__EXERCISE OBJECTIVE__. Please print the line that holds "Click the 17 June 2013, Monday date header" and each line after it to the end of the data, word for word, without any pictures.

(Source data)
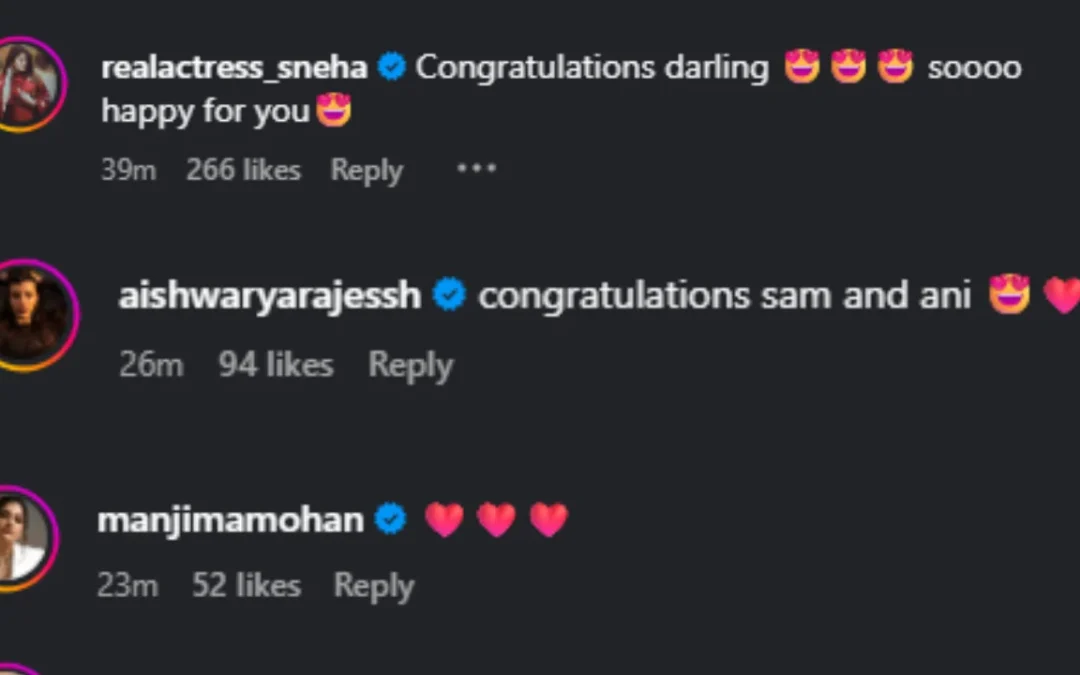Click verified badge beside aishwaryarajessh
The image size is (1080, 675).
[450, 294]
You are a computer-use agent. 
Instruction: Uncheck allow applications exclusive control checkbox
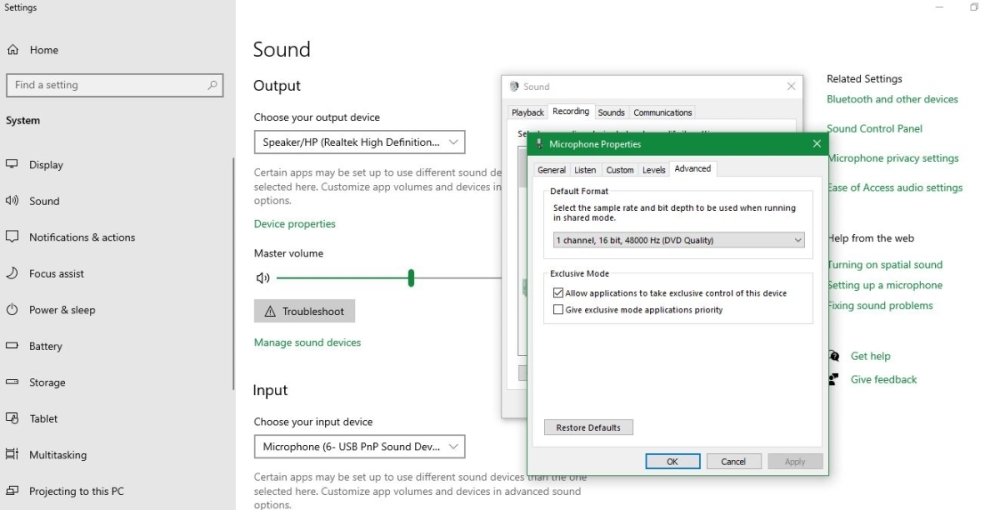[558, 293]

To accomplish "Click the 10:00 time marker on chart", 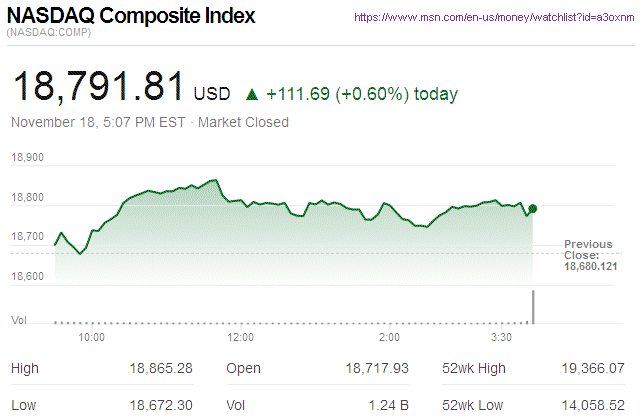I will [92, 338].
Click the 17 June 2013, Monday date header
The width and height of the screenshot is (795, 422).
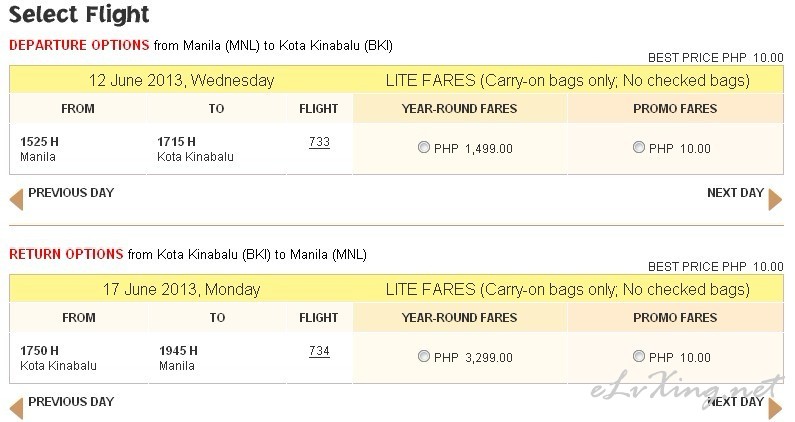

__TASK OUTPUT__.
Click the 17 June 2013, Monday date header
The width and height of the screenshot is (795, 422).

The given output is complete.